The Historic World-Ending Blizzard of the Century ending up being a pretty run-of-the-mill snowstorm here, albeit an exceptionally booze-filled one. Even weathermen are apologizing for inciting riots at Trader Joe's. So how were we led so astray? And why doesn't anyone like kale?

Gothamist weather guru Joe Schumacher has provided us with some insight as to how the National Weather Service got the local forecast so wrong:

Generally snowfall amounts for a nor'easter have a whale-shaped pattern, if you draw a profile of a whale facing to the left. To the west of the storm there is almost no snow. Moving east the snowfall rapidly increases to a peak at the top of the whale's head. The snow then gradually diminishes off to the east end of the storm's path. For a lot of snow to fall on the city, the path of a nor'easter has to fall within a narrow geographic range.

Too far to the east and the city is out ahead of the whale and gets no snow. Too far to the west and the storm runs into a different problem—too much warm air and the snow changes to rain. In hindsight I should have included that caveat yesterday, but it looked to everyone like the storm would be perfectly place to produce a lot of snow. In addition to the placement, this was/is an unusually powerful nor'easter (Nantucket has had at least one >60 mph wind gust every hour for the last 11 hours), so everything was in place for record-breaking snows.
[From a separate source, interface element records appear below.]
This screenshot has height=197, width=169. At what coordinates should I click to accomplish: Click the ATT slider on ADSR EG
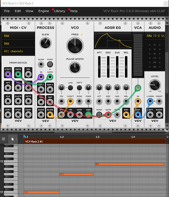tap(99, 67)
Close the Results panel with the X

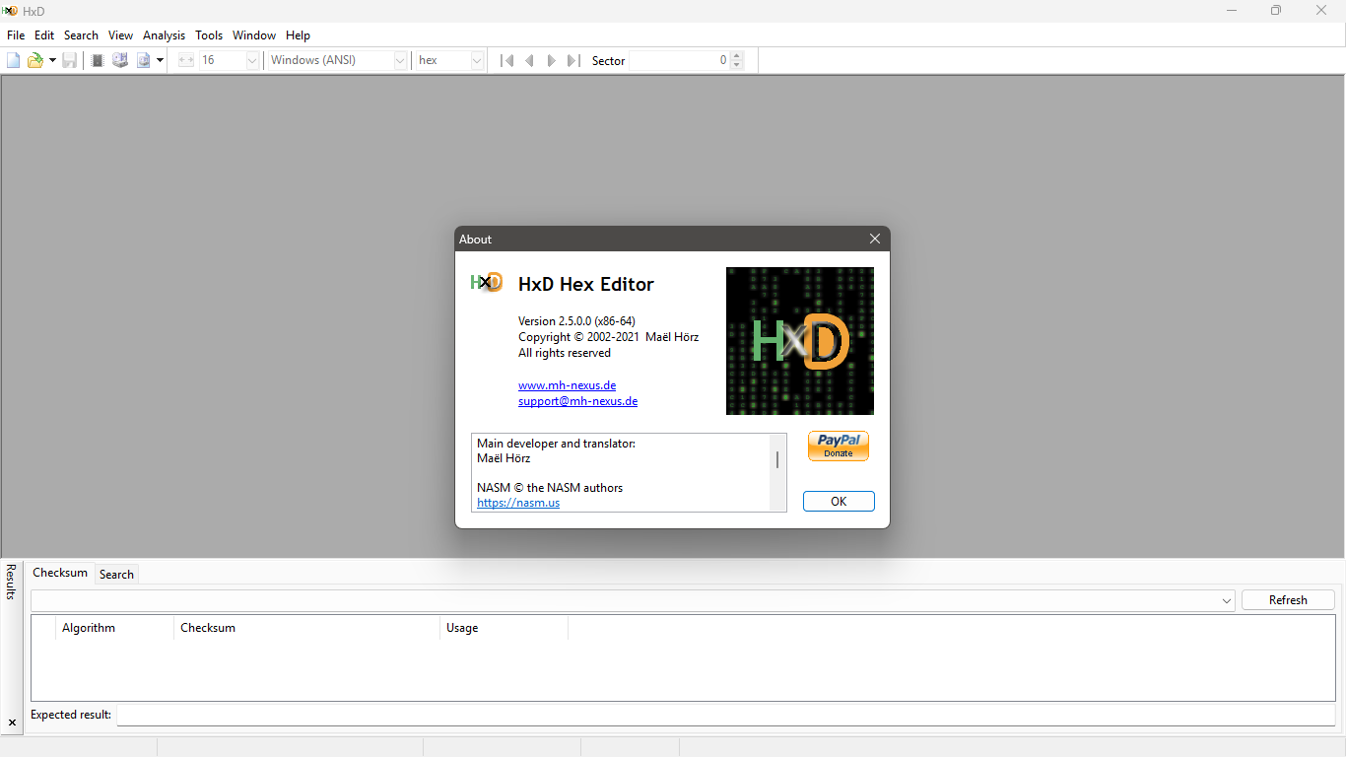12,723
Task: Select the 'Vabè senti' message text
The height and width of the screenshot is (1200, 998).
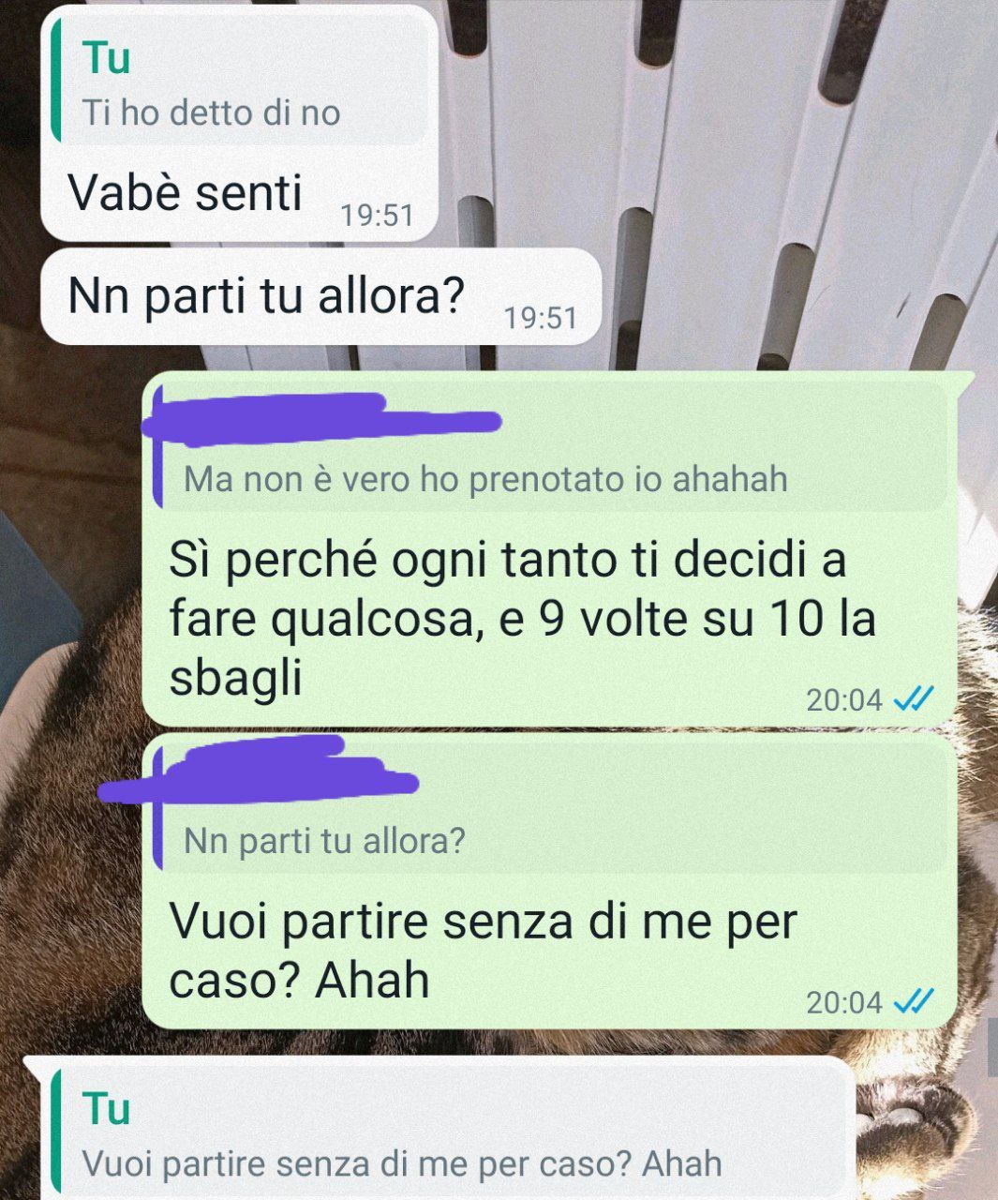Action: point(186,193)
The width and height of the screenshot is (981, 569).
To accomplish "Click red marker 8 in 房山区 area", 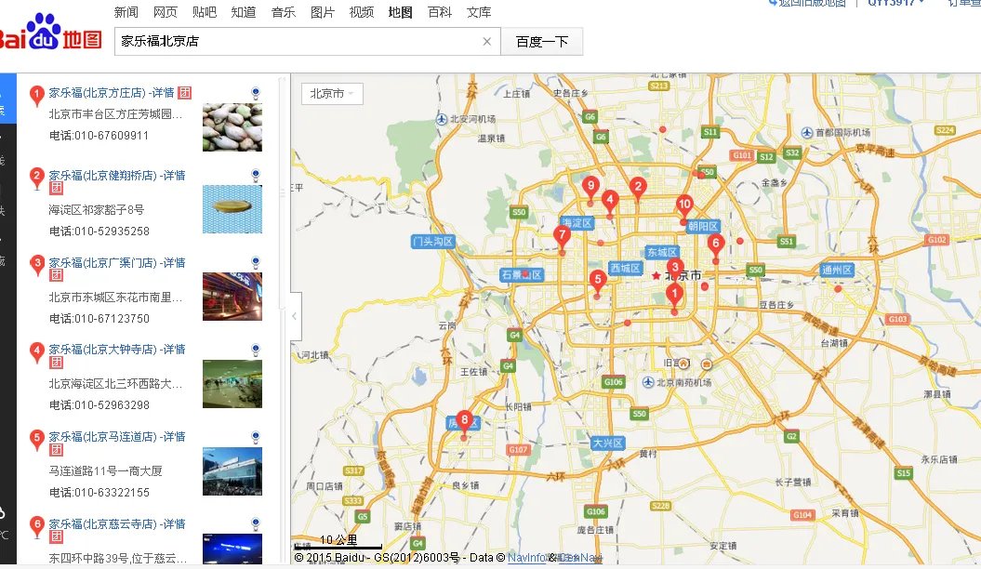I will 463,420.
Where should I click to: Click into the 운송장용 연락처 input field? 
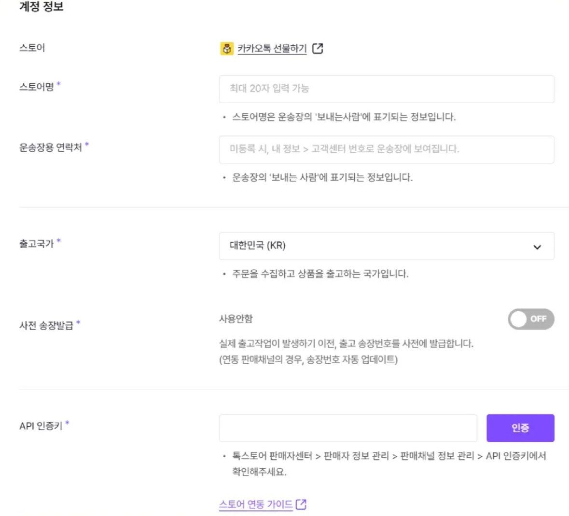pyautogui.click(x=387, y=150)
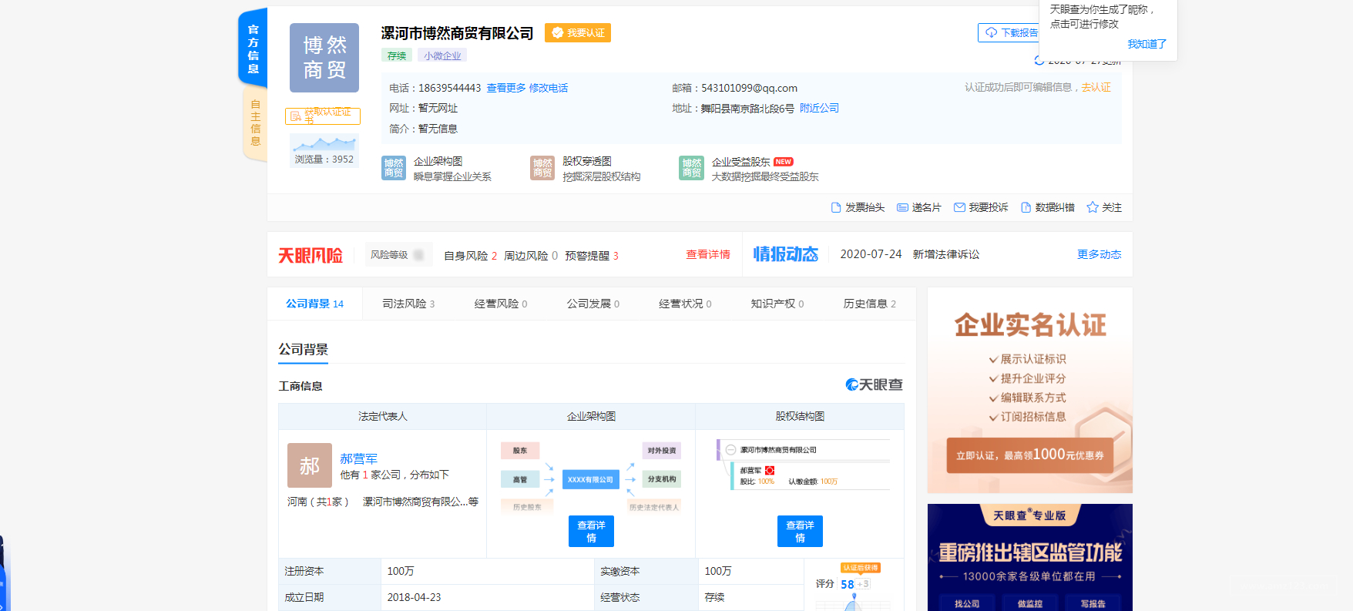Open the 查看更多 phone numbers link
Viewport: 1353px width, 611px height.
click(x=505, y=88)
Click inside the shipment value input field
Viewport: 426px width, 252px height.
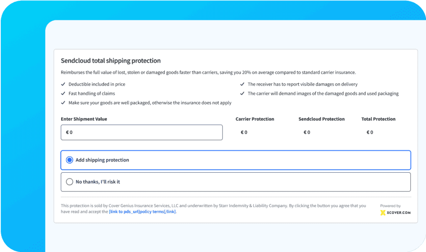(x=141, y=132)
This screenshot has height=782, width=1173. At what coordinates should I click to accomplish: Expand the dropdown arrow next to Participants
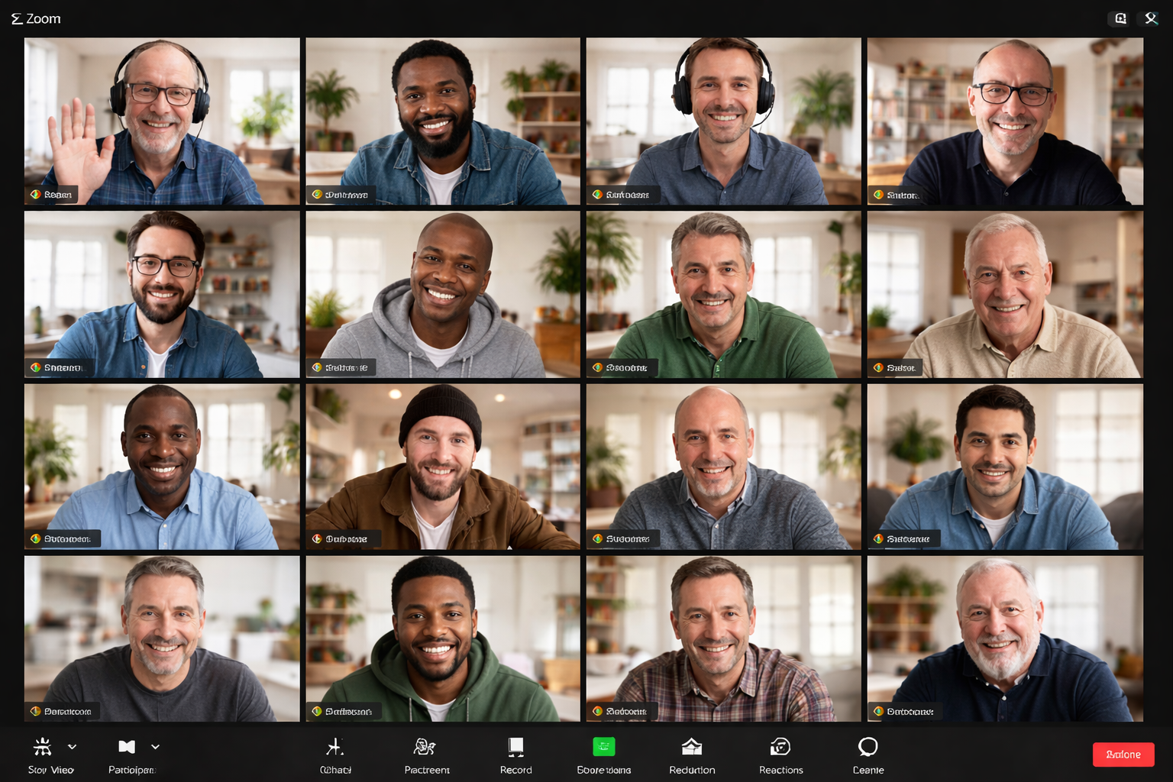pos(155,746)
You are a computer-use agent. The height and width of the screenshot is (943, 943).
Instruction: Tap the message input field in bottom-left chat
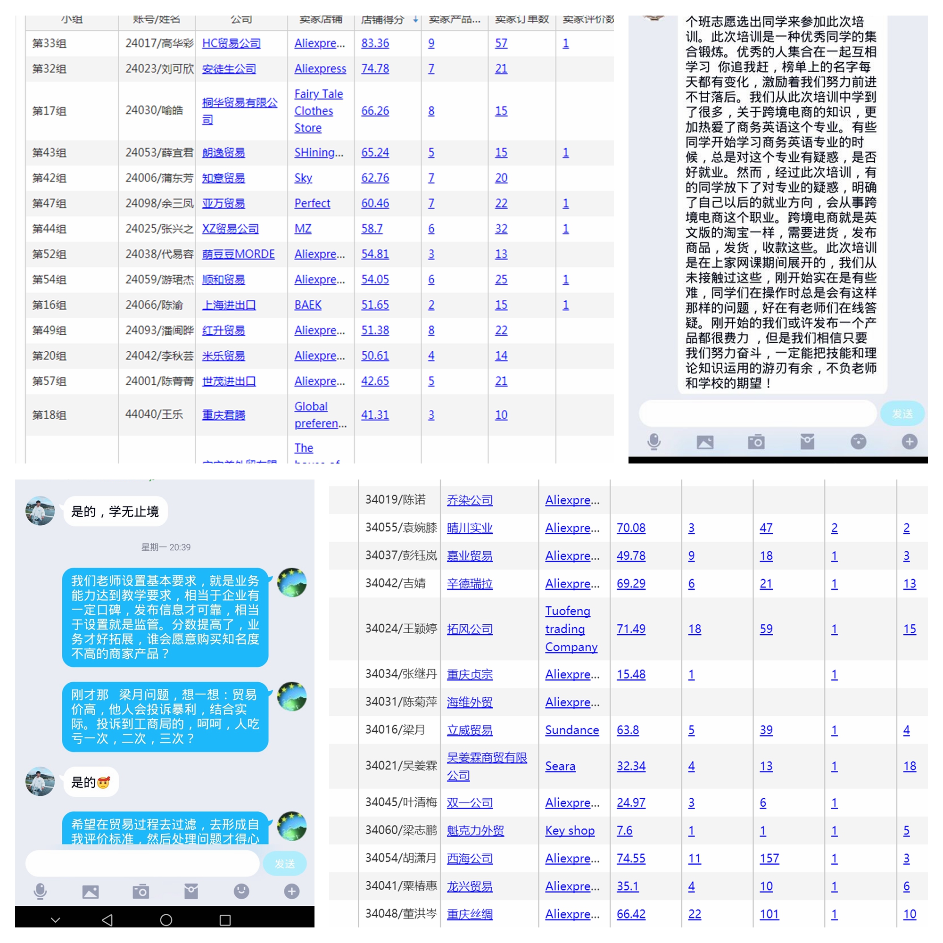[x=142, y=863]
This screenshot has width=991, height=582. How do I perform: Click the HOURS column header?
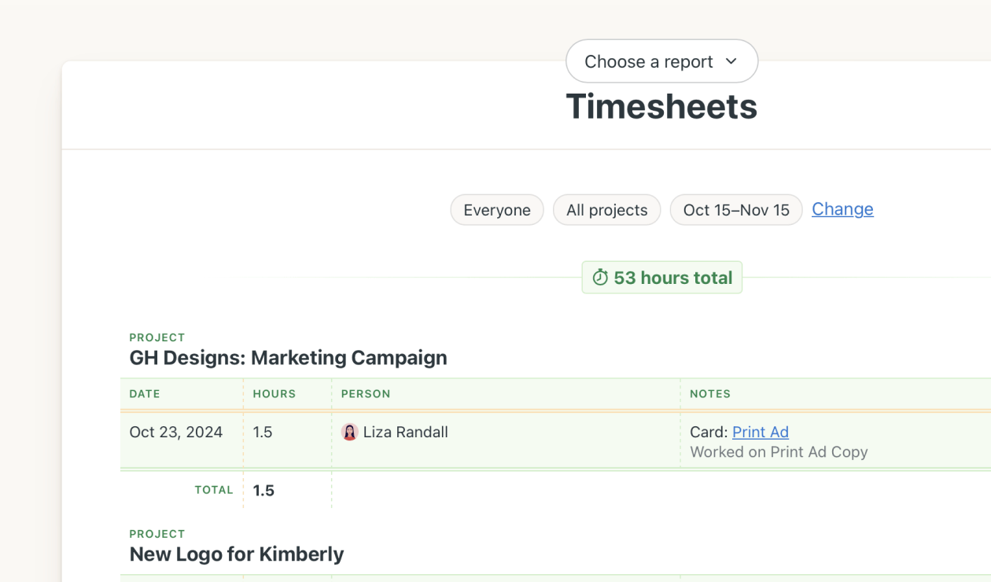tap(274, 394)
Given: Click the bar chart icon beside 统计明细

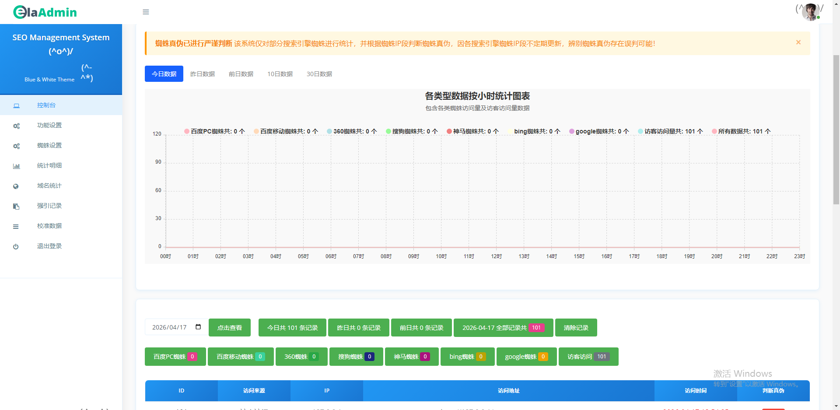Looking at the screenshot, I should [16, 166].
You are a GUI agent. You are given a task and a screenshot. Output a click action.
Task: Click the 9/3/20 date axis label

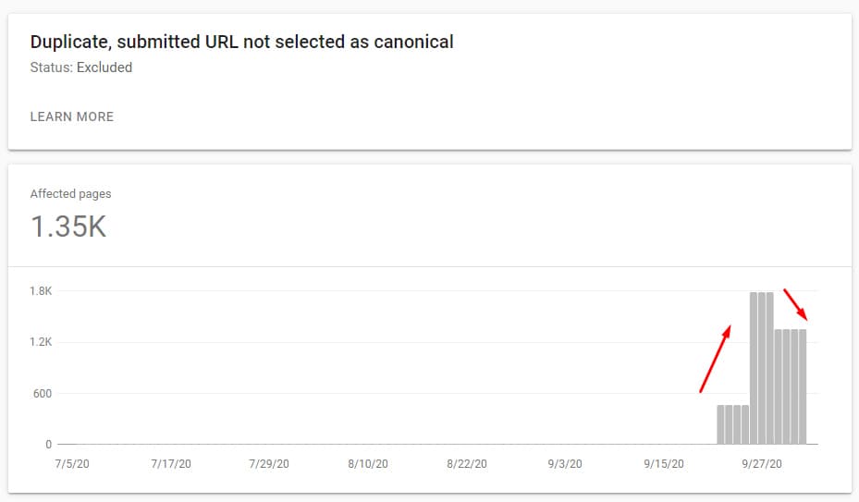(x=565, y=464)
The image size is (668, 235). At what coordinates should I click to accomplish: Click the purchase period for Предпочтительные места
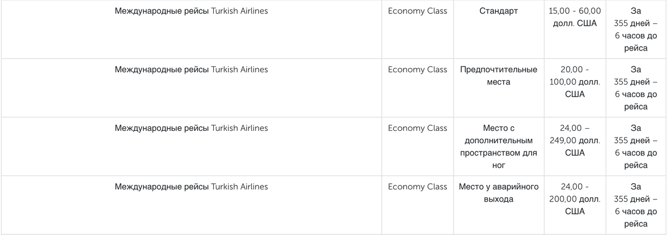point(636,88)
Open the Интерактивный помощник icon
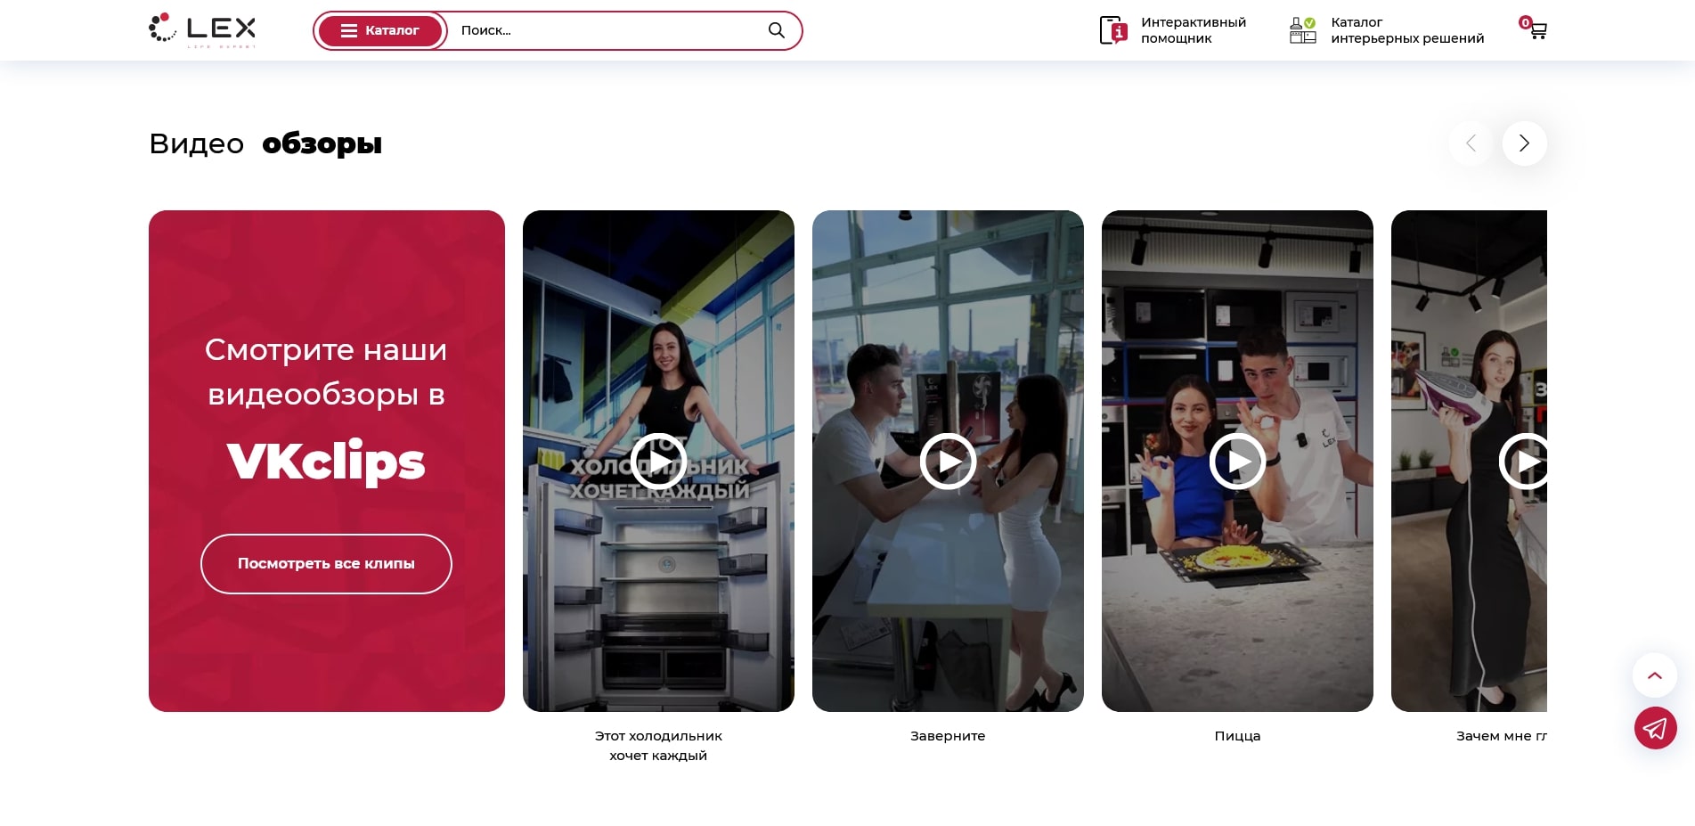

The problem is that the storm moved 50-75 miles further east than most people predicted. Eric Holthaus is saying the NWS was wrong because they relied more on the European Center for Medium Range Weather Forecasting (ECMWF) model than their own Global Forecast System (GFS) model. The ECMWF has the reputation for being the better model (it is what predicted Sandy's path way before any other model), but a new and improved GFS went operational just a couple of weeks ago and it better predicted the storm path and intensity.

It looks like the Weather Channel put more weight on the GFS as their snowfall predictions were much closer to what actually happened, but I have no way of verifying that assumption.

So, it's not really that the world's weather-people are under the thumb of Big Bread & Milk, but the National Weather Service meteorologists have to consider worst case scenarios. After all, if you don't triple-check that the toaster was unplugged before leaving the apartment, it's possible that the electrical outlet will short-circuit and burn down the building. Probably not, but maybe. And if we'd actually gotten clobbered, people would be pretty pissed they didn't stock up on more Fireball.

Of course, the last time a storm was this overhyped, naysayers complained that they'd never trust dire forecasts again. And then we got hit with Hurricane Sandy. It's still a good idea to unplug the toaster.